[TASK GOAL]
Retype the entries below word for word, leaving none out.

>>>

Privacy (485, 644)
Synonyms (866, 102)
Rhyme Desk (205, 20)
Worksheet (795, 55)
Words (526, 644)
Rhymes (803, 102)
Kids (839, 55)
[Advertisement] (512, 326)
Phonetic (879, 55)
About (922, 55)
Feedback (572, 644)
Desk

<<<

[TASK RESULT]
Privacy (485, 644)
Synonyms (866, 102)
Rhyme Desk (205, 20)
Worksheet (795, 55)
Words (526, 644)
Rhymes (803, 102)
Kids (839, 55)
[Advertisement] (512, 326)
Phonetic (879, 55)
About (922, 55)
Feedback (572, 644)
Desk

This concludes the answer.